The sound of rain tapped softly against the classroom windows. A steady rhythm — soft but insistent — that blurred the view of the gray city beyond. Droplets crawled down the glass like tiny comets, catching brief reflections of neon signs from the buildings across the street.
Inside, the classroom was warm, crowded, alive with chatter. Laughter burst from the back where a group of boys compared sports scores, jostling each other with mock punches. A pair of girls squealed over photos on a phone, whispering about some idol. Desks rattled as classmates shifted, traded snacks, scribbled half-hearted notes.
And by the window sat a boy.
His chin rested on his hand, elbow propped on the desk, eyes fixed on the rain instead of the blackboard. His name was Shun Yamamoto.
From the outside, nothing about him seemed strange. He had friends, technically — acquaintances who would sometimes text him about assignments or ask for notes. He had a family that fed him, a small apartment to return to. A “normal” life, if you measured normality by the world’s standards.
But none of it mattered to him.
The laughter, the gossip, the weekend plans. It was like watching a play he’d already seen a hundred times, the actors repeating their lines while he sat in the wrong seat.
His eyes unfocused, the window becoming not glass but a canvas. On it he painted another world in his mind: a sky filled with dragons, their wings blotting out the sun. Forests of silver trees whispering to elven mages. Stone fortresses rising above seas of banners, armies clashing below. Magic swirling like storms, danger lurking behind every corner.
His heart beat a little faster at the thought.
A place where every step meant adventure. Where his existence wouldn’t be a footnote but a story worth telling.
His gaze dropped to the half-finished worksheet on his desk. Lines of equations stared back at him, meaningless symbols scrawled in pencil. His pencil rolled off the page and stopped against his knuckle.
Instead, I’m stuck here, he thought. School. College. A job. Grow old. Die. That’s it? That’s my life?
His lips twisted into a bitter smirk.
He lowered his voice, speaking to no one in particular.
“If only reincarnation was real.”
The rain kept tapping against the glass. The laughter in the room swelled and faded. No one heard him.
But the words hung in the air like a spark waiting for tinder.
Time marched on.
Shun Yamamoto grew taller, his uniform changing from middle school to high school, then to a suit and tie as he stepped reluctantly into the workforce. The days blurred together, his reflection in mirrors older, wearier, but never more alive.
He studied when told to, graduated because he was expected to, and took the first job that would accept him. He commuted with strangers, ate instant meals alone in his small apartment, and fell asleep each night with the hum of his computer still filling the silence.
He was never fired. Never praised. He showed up, he worked, he went home. A cog in a machine that neither cared nor noticed if one gear turned slower than the rest.
Sometimes he would glance out the train window, watching children laugh on the platforms, their lives still unburdened by expectation.
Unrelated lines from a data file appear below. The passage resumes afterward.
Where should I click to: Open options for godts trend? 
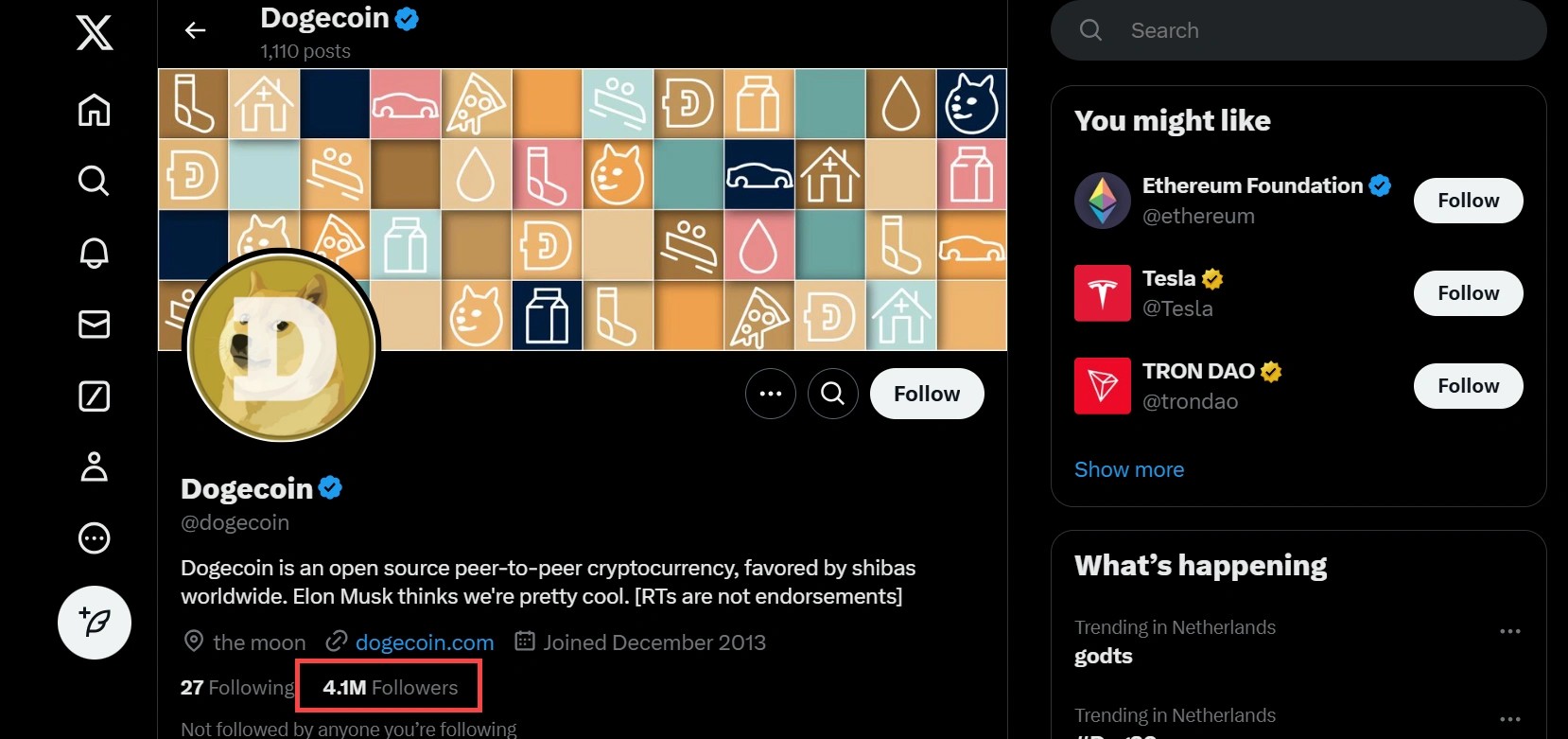(1509, 631)
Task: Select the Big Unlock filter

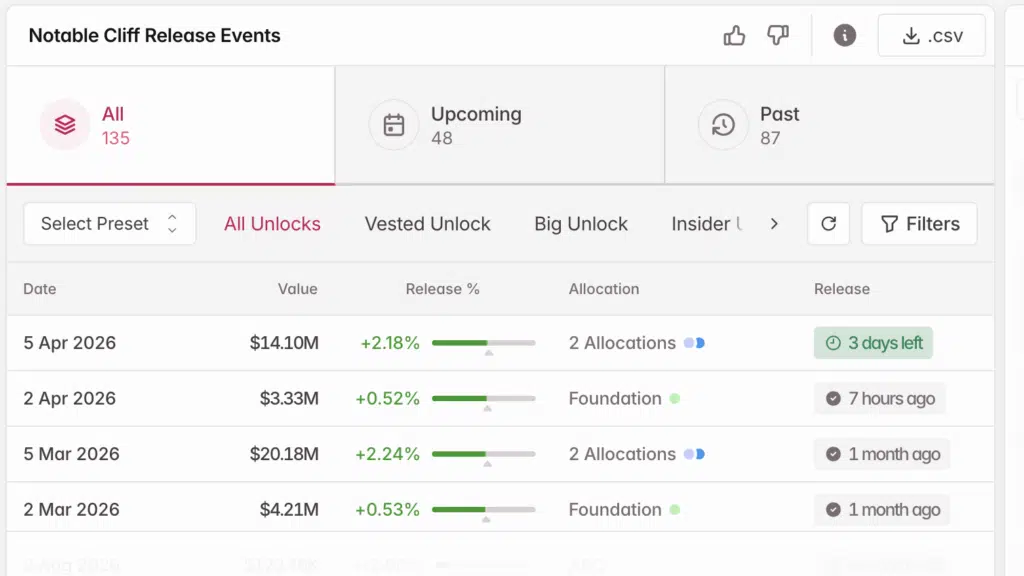Action: [581, 224]
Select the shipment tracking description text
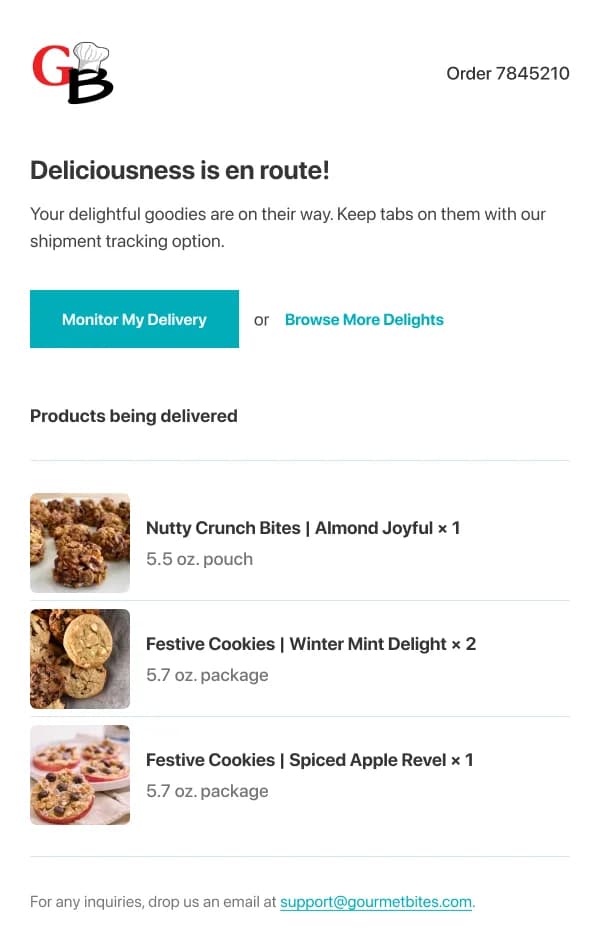The image size is (600, 943). click(x=288, y=227)
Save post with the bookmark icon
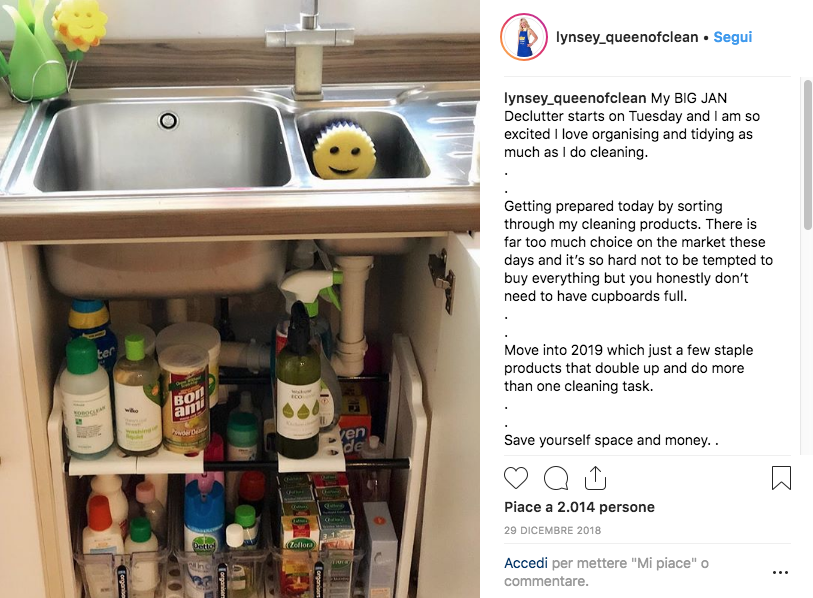813x598 pixels. pyautogui.click(x=781, y=478)
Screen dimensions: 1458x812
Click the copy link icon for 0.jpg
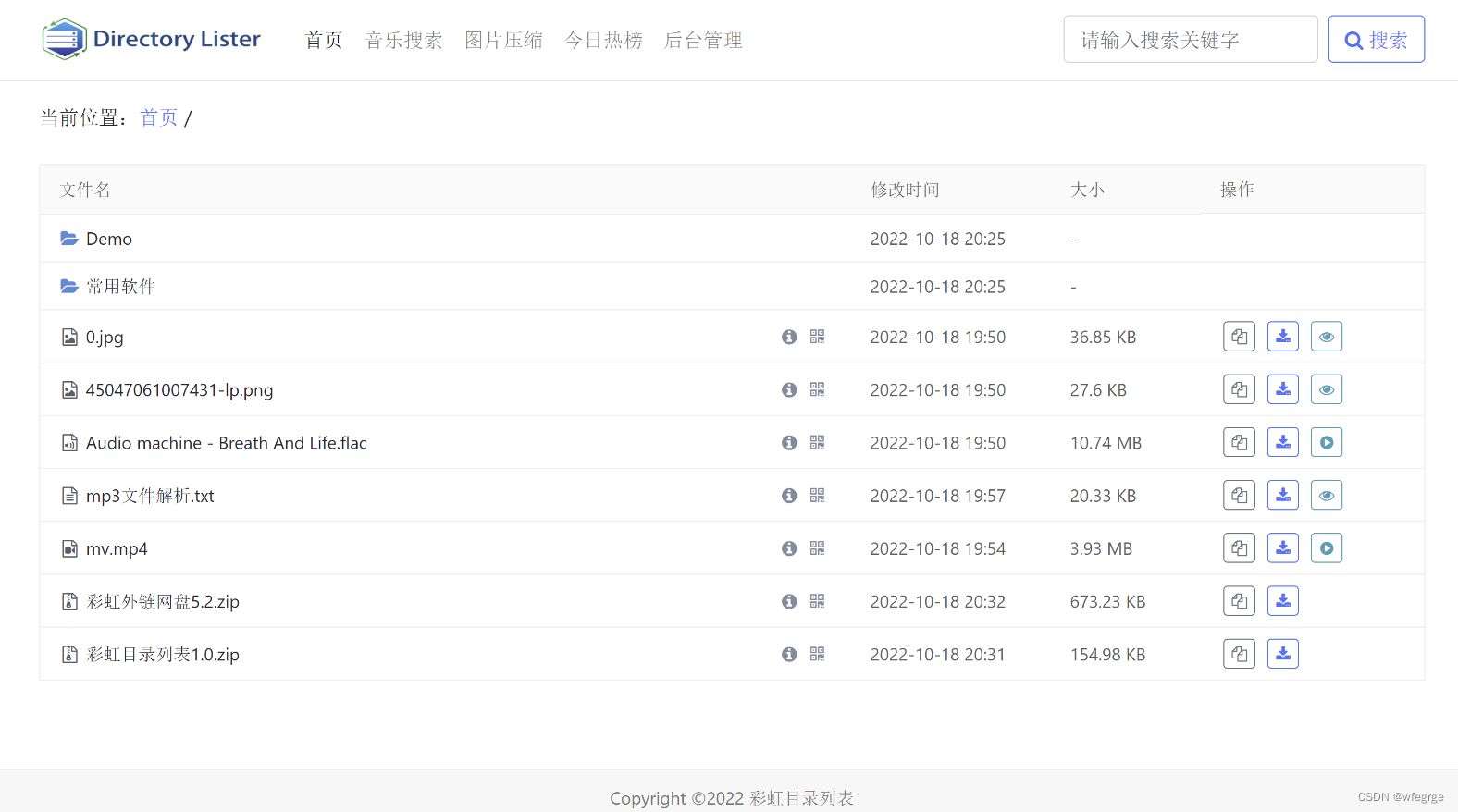[1239, 337]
He would remember his own youth, the nights he had prayed for a different world, and he would laugh bitterly under his breath.
But as the years passed, even that laugh faded. His dreams were worn thin, tucked away like old manga volumes gathering dust on a forgotten shelf.
And then… he died.
There was no warning. No grand accident. No flashing lights or screeching tires. He didn’t collapse heroically in the middle of the street saving someone else’s life.
He simply closed his eyes one night, too tired to finish his reheated dinner, and never opened them again.
It wasn’t glorious, nor tragic. Not the fall of a hero, not the noble sacrifice of a knight — just a quiet end to an ordinary life.
The boy’s soul drifted through darkness, unmoored, unseen.
No one mourned him. His neighbors didn’t notice until the rent went unpaid. His coworkers muttered briefly about how quiet he had been, then replaced him in the schedule. His family wept for a time, then life continued its march without him.
Forgotten by the world he had once prayed to escape, Shun’s spirit sank deeper into the void.
Carried away by currents unseen, he wondered dimly if the wish he had whispered a thousand times before bed had reached anyone at all.
If I die… please, let me be reborn in a world of magic.
In the endless dark, the prayer echoed still.
A spark of warmth pulled him back.
Not the empty silence of death. Not the neon glow of the city he had left behind. But something else — soft, muffled, alive.
There was a heartbeat. Slow, steady, like the beating of a drum from far away. It echoed through the warm darkness, surrounding him. Another sound followed: a muffled voice, soft and distant, speaking words he couldn’t quite understand.
And then he realized. This is… a womb.
He was weightless, suspended in warmth, tiny arms curled against his chest. A rhythm of life passed through him, comforting, gentle.
His heart raced. So this is it. Rebirth. It’s real. I wasn’t just dreaming. My prayer… it worked…
Joy swelled in his fragile chest. He would have cried if he could. All the manga and anime he had devoured flashed in his mind: the hero opening his eyes in another world, the baby destined for greatness, the second chance he had longed for.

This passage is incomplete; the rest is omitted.